#### [Problem description]
First find the line with "The width and" in the entries below, then set down exactly every line through the line with "Tap the browser home icon", that line included.

#### [Records]
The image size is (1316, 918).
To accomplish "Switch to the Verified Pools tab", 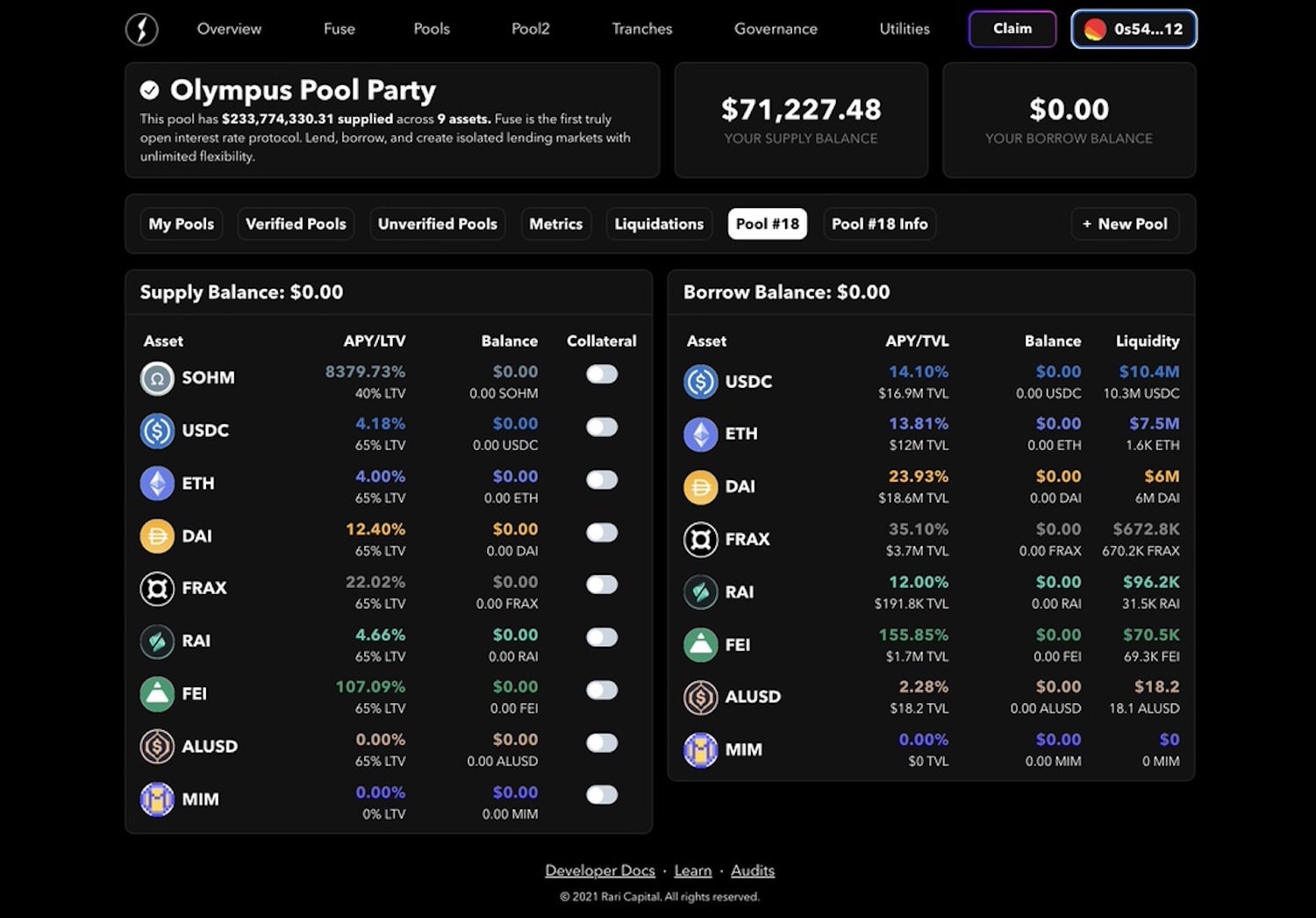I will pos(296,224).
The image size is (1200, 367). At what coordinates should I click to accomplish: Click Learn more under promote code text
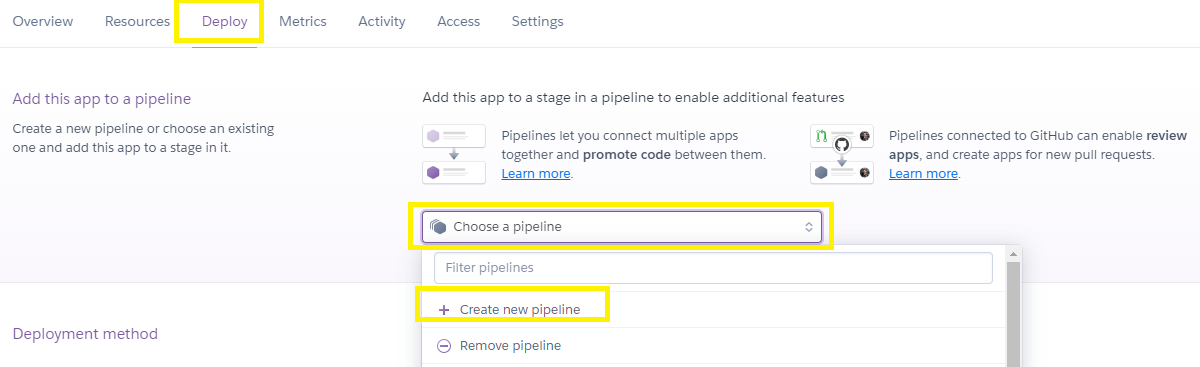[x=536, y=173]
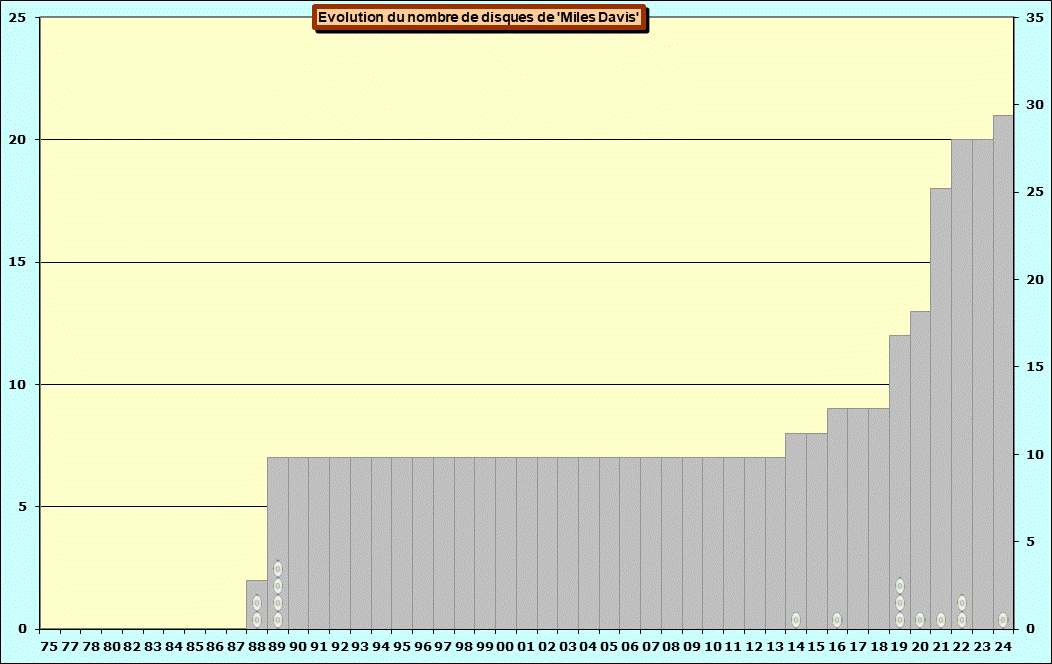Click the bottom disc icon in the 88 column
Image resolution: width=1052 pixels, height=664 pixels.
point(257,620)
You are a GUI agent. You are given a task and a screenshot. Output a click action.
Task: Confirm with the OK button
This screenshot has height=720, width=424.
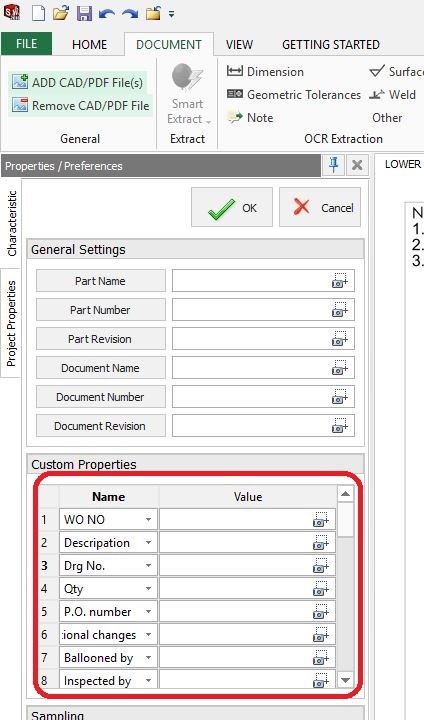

==

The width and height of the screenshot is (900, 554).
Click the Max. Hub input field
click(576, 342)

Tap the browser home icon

#### [Reply]
The width and height of the screenshot is (900, 554).
Click the Max. Hub input field
click(576, 342)

Tap the browser home icon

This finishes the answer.